IoT offers practical and simple solutions that can help insurers deliver customized personal service in the smart building space. It achieves this by dramatically enhancing the usefulness of something that the industry already has in abundance, data. As we see the Transformation of BAS into the Building Internet of Things, all manner of home and office data will be available to insurers.
Insurers already collect vast amounts of customer data, from driving habits to medical history to frequency of routine home maintenance. Sensor technology can marry historical customer data with real-time insights into customer behavior — isn’t that what the Internet of Things is all about, or is the potential for misuse a step too far?
“There is definitely that danger of companies misusing the data that is captured by consumers”, says Patrick Moorhead, president of at IoT analyst Moor Insights and Strategy. “This is why consumers need to be wary of companies that don’t simplify and externalise their privacy policies”.

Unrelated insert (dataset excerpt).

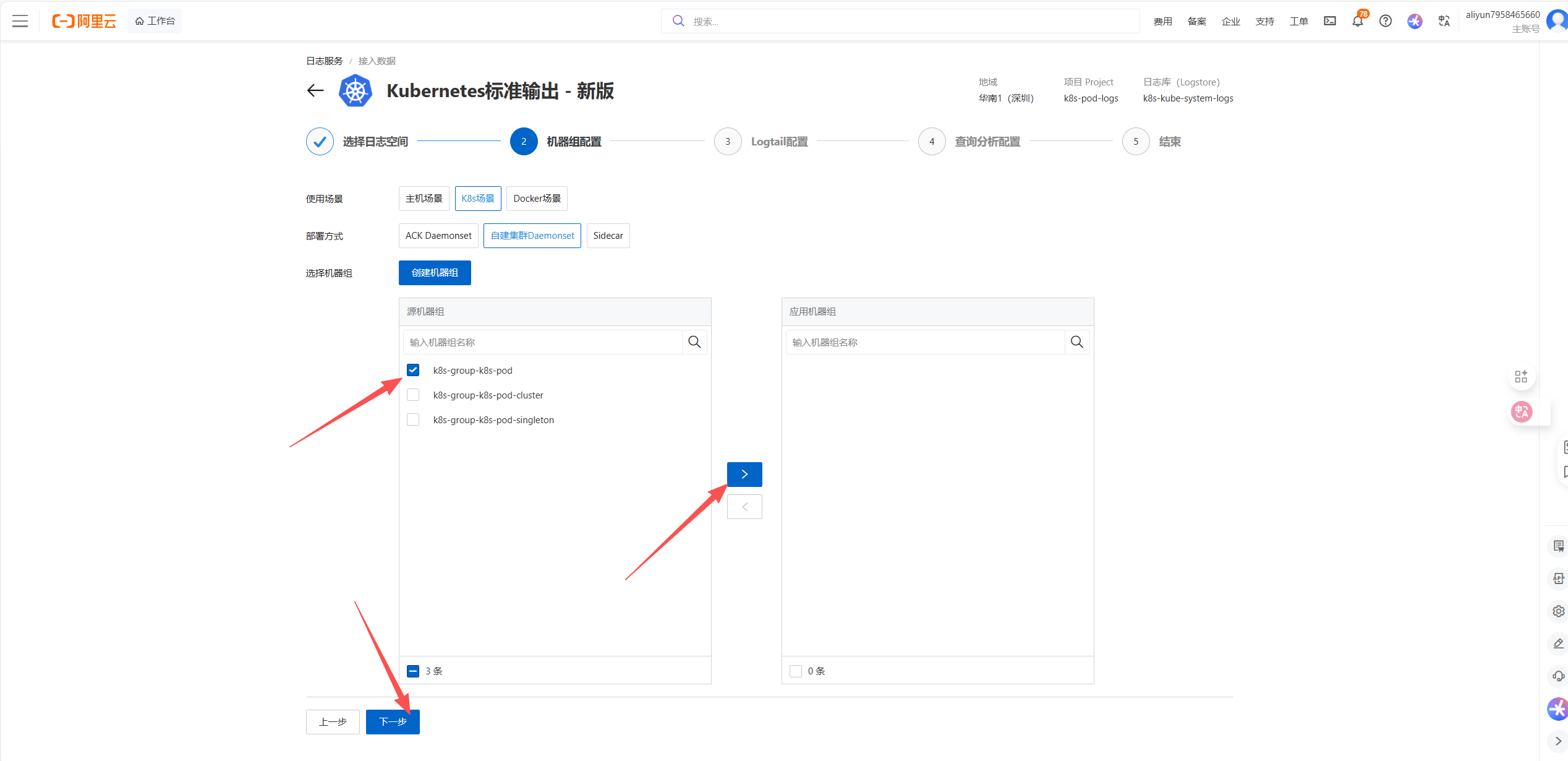Image resolution: width=1568 pixels, height=761 pixels.
Task: Click the help question mark icon
Action: 1386,21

Inevitably this sea of personalised data, generated by linking individuals and households with specific products and services has a huge value to businesses. Whether it is promoting product upgrades or extended warranties and insurance deals, consumers will be exposed more than ever before to the sales and marketing machine.
While consumers will default to opting out of sharing personal data; through UBI, discount deals and promises of preferential upgrade treatment we are likely to see a much higher percentage of opt-ins in the future.